Which lines of the data below contain the word "dropdown"? Copy out each of those lines in full.

Rows from a dataset:
===
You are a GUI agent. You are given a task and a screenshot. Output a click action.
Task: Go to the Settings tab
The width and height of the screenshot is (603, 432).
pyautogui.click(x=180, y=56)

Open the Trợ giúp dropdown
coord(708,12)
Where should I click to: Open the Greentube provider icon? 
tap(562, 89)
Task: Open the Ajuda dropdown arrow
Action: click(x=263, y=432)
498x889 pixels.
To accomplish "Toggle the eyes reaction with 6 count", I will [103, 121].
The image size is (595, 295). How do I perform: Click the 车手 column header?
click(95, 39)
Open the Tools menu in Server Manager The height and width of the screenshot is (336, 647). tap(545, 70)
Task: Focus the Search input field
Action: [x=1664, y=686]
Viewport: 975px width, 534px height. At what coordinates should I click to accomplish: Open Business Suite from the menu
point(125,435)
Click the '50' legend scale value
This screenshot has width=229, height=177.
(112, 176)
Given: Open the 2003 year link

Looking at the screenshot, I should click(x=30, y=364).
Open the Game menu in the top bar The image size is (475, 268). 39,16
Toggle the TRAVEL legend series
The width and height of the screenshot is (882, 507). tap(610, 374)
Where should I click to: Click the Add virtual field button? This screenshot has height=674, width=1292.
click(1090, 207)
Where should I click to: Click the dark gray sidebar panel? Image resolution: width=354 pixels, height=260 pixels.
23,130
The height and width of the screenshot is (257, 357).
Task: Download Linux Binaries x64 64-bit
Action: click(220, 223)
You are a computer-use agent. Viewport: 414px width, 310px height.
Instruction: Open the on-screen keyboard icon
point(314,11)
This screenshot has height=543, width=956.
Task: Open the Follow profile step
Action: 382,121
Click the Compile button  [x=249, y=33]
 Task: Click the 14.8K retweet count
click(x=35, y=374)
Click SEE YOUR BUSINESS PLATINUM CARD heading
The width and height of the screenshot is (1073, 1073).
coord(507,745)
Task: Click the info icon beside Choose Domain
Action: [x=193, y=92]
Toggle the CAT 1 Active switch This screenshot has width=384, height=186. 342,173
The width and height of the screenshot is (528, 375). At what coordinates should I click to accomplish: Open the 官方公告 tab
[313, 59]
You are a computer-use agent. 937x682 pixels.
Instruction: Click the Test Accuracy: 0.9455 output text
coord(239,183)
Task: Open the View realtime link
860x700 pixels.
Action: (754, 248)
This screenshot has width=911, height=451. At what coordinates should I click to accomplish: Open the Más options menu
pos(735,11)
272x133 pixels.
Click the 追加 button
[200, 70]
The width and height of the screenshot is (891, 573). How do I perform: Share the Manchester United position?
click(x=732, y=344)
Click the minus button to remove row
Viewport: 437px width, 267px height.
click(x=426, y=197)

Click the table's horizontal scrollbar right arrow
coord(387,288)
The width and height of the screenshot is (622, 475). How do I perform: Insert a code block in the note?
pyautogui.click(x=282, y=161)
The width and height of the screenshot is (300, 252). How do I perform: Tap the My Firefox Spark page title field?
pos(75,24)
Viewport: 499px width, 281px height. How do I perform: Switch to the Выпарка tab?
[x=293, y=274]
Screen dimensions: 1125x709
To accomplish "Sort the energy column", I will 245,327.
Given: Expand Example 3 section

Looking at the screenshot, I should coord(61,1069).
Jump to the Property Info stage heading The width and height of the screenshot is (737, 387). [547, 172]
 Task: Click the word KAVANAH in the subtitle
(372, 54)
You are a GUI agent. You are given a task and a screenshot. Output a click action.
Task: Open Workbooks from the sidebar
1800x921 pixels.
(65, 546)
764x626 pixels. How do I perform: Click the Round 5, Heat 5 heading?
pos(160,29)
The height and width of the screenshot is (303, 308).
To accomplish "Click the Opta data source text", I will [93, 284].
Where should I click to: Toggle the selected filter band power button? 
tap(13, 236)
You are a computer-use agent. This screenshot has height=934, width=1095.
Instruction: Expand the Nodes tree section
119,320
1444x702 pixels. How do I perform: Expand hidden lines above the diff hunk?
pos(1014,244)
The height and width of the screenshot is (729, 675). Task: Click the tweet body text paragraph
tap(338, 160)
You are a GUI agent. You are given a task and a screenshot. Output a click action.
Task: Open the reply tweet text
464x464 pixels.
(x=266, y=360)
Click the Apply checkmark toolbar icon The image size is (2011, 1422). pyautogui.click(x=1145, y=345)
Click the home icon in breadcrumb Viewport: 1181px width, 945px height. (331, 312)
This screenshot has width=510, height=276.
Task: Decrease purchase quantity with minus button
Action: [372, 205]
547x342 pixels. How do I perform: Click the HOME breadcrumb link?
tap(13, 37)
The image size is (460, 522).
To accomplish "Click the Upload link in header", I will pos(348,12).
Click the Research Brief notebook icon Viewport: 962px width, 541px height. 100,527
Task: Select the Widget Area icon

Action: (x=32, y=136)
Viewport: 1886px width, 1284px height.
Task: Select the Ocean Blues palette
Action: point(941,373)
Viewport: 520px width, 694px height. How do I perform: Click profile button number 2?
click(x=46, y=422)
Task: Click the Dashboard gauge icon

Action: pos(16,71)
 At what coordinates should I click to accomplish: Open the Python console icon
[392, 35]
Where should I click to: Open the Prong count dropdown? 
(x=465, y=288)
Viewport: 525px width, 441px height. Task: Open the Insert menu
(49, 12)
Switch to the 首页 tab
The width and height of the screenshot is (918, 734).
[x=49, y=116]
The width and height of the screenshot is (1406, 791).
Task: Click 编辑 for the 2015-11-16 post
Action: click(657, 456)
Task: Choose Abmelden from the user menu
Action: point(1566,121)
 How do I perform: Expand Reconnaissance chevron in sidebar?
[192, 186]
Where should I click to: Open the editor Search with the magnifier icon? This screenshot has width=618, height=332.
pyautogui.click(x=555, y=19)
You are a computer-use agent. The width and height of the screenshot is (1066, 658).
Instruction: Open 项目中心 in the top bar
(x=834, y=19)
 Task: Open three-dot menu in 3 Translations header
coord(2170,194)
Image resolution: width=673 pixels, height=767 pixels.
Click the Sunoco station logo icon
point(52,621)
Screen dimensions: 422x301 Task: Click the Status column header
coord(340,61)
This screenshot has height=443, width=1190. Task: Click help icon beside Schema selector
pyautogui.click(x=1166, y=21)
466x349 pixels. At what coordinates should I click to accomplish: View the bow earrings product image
===
The answer:
Open the Trợ giúp dropdown
Task: Open the Ajuda dropdown arrow
Where should I click to: Open the Prong count dropdown? 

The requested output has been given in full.